INPUT:
============
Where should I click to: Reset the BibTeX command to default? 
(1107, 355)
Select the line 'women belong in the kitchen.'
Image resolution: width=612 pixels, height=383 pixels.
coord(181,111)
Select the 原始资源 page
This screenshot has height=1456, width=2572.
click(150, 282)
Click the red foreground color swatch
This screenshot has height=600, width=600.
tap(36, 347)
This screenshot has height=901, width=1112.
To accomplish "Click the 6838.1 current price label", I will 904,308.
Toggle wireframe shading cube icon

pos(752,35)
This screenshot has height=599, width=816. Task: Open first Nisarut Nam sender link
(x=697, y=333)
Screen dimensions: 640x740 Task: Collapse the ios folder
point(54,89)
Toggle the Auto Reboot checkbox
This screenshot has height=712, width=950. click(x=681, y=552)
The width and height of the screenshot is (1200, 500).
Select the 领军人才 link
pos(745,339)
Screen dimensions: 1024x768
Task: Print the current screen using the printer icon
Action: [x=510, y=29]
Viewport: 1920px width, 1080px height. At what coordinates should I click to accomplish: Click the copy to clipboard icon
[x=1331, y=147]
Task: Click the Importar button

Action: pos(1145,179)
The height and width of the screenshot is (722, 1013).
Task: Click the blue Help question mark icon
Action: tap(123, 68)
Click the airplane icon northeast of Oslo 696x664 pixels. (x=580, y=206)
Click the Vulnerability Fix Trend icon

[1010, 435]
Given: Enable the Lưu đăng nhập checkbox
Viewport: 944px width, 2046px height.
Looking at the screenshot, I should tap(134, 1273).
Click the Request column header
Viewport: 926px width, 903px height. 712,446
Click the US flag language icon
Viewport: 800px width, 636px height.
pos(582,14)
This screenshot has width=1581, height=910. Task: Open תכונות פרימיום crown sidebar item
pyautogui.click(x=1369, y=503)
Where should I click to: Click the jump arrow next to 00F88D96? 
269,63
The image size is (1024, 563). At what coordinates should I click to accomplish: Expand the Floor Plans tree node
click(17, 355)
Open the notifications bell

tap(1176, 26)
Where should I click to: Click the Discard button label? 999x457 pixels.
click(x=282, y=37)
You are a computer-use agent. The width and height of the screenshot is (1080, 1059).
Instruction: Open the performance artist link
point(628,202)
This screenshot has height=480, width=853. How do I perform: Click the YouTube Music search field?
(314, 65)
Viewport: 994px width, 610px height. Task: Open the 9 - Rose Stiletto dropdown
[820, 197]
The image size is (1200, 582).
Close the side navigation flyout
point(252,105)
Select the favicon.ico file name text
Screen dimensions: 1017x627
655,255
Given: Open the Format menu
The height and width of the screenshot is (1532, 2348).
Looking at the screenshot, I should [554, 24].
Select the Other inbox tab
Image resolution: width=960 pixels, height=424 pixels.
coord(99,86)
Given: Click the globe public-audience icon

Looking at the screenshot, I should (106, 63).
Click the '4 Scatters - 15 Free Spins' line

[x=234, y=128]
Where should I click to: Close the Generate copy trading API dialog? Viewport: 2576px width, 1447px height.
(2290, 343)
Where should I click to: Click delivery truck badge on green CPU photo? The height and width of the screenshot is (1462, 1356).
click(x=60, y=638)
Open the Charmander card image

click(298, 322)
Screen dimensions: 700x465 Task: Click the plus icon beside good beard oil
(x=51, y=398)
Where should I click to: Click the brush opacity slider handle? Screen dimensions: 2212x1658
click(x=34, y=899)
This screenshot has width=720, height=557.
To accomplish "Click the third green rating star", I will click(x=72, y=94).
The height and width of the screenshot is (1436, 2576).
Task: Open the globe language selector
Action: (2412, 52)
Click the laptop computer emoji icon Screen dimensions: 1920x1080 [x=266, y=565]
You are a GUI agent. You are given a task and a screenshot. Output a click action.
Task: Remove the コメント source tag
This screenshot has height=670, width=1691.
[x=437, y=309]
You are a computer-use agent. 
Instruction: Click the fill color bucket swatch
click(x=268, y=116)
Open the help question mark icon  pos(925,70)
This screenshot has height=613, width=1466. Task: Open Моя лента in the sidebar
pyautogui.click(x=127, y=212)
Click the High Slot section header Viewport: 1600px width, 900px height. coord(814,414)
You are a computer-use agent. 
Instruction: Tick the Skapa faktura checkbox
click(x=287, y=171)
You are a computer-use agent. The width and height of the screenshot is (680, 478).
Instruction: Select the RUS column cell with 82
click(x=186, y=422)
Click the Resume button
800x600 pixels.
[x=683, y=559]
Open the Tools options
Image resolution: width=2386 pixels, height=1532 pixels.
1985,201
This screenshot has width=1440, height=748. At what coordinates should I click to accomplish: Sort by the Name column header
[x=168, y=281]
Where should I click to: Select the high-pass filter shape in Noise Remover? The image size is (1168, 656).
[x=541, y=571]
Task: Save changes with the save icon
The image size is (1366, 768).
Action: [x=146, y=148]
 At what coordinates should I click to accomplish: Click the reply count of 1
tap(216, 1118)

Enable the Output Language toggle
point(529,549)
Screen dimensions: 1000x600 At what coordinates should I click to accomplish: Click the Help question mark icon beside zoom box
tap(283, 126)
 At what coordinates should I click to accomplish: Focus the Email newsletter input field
============
STATED PROBLEM: Rewrite all of the material above with "checkbox" renamed to "tick box" everywhere it occurs, leaving everything else as it is.

RESPONSE:
Where should I click to: Reset the BibTeX command to default? 
(1107, 355)
Select the line 'women belong in the kitchen.'
Image resolution: width=612 pixels, height=383 pixels.
coord(181,111)
Select the 原始资源 page
This screenshot has height=1456, width=2572.
click(150, 282)
Click the red foreground color swatch
This screenshot has height=600, width=600.
tap(36, 347)
This screenshot has height=901, width=1112.
To accomplish "Click the 6838.1 current price label", I will 904,308.
Toggle wireframe shading cube icon

pos(752,35)
This screenshot has height=599, width=816. Task: Open first Nisarut Nam sender link
(x=697, y=333)
Screen dimensions: 640x740 Task: Collapse the ios folder
point(54,89)
Toggle the Auto Reboot tick box
This screenshot has height=712, width=950. click(x=681, y=552)
The width and height of the screenshot is (1200, 500).
Select the 领军人才 link
pos(745,339)
Screen dimensions: 1024x768
Task: Print the current screen using the printer icon
Action: [x=510, y=29]
Viewport: 1920px width, 1080px height. At what coordinates should I click to accomplish: Click the copy to clipboard icon
[x=1331, y=147]
Task: Click the Importar button

Action: pos(1145,179)
The height and width of the screenshot is (722, 1013).
Task: Click the blue Help question mark icon
Action: tap(123, 68)
Click the airplane icon northeast of Oslo 696x664 pixels. (x=580, y=206)
Click the Vulnerability Fix Trend icon

[1010, 435]
Given: Enable the Lưu đăng nhập tick box
Viewport: 944px width, 2046px height.
Looking at the screenshot, I should tap(134, 1273).
Click the Request column header
Viewport: 926px width, 903px height. 712,446
Click the US flag language icon
Viewport: 800px width, 636px height.
pos(582,14)
This screenshot has width=1581, height=910. Task: Open תכונות פרימיום crown sidebar item
pyautogui.click(x=1369, y=503)
Where should I click to: Click the jump arrow next to 00F88D96? 
269,63
The image size is (1024, 563). At what coordinates should I click to accomplish: Expand the Floor Plans tree node
click(17, 355)
Open the notifications bell

tap(1176, 26)
Where should I click to: Click the Discard button label? 999x457 pixels.
click(x=282, y=37)
You are a computer-use agent. The width and height of the screenshot is (1080, 1059).
Instruction: Open the performance artist link
point(628,202)
This screenshot has height=480, width=853. How do I perform: Click the YouTube Music search field?
(314, 65)
Viewport: 994px width, 610px height. Task: Open the 9 - Rose Stiletto dropdown
[820, 197]
The image size is (1200, 582).
Close the side navigation flyout
point(252,105)
Select the favicon.ico file name text
Screen dimensions: 1017x627
655,255
Given: Open the Format menu
The height and width of the screenshot is (1532, 2348).
Looking at the screenshot, I should [554, 24].
Select the Other inbox tab
Image resolution: width=960 pixels, height=424 pixels.
coord(99,86)
Given: Click the globe public-audience icon

Looking at the screenshot, I should (106, 63).
Click the '4 Scatters - 15 Free Spins' line

[x=234, y=128]
Where should I click to: Close the Generate copy trading API dialog? Viewport: 2576px width, 1447px height.
(2290, 343)
Where should I click to: Click delivery truck badge on green CPU photo? The height and width of the screenshot is (1462, 1356).
click(x=60, y=638)
Open the Charmander card image

click(298, 322)
Screen dimensions: 700x465 Task: Click the plus icon beside good beard oil
(x=51, y=398)
Where should I click to: Click the brush opacity slider handle? Screen dimensions: 2212x1658
click(x=34, y=899)
This screenshot has width=720, height=557.
To accomplish "Click the third green rating star", I will click(x=72, y=94).
The height and width of the screenshot is (1436, 2576).
Task: Open the globe language selector
Action: (2412, 52)
Click the laptop computer emoji icon Screen dimensions: 1920x1080 [x=266, y=565]
You are a GUI agent. You are given a task and a screenshot. Output a click action.
Task: Remove the コメント source tag
This screenshot has height=670, width=1691.
[x=437, y=309]
You are a computer-use agent. 
Instruction: Click the fill color bucket swatch
click(x=268, y=116)
Open the help question mark icon  pos(925,70)
This screenshot has height=613, width=1466. Task: Open Моя лента in the sidebar
pyautogui.click(x=127, y=212)
Click the High Slot section header Viewport: 1600px width, 900px height. coord(814,414)
You are a computer-use agent. 
Instruction: Tick the Skapa faktura tick box
click(x=287, y=171)
You are a computer-use agent. The width and height of the screenshot is (680, 478).
Instruction: Select the RUS column cell with 82
click(x=186, y=422)
Click the Resume button
800x600 pixels.
[x=683, y=559]
Open the Tools options
Image resolution: width=2386 pixels, height=1532 pixels.
1985,201
This screenshot has width=1440, height=748. At what coordinates should I click to accomplish: Sort by the Name column header
[x=168, y=281]
Where should I click to: Select the high-pass filter shape in Noise Remover? The image size is (1168, 656).
[x=541, y=571]
Task: Save changes with the save icon
The image size is (1366, 768).
Action: [x=146, y=148]
 At what coordinates should I click to accomplish: Click the reply count of 1
tap(216, 1118)

Enable the Output Language toggle
point(529,549)
Screen dimensions: 1000x600 At what coordinates should I click to accomplish: Click the Help question mark icon beside zoom box
tap(283, 126)
 At what coordinates should I click to accomplish: Focus the Email newsletter input field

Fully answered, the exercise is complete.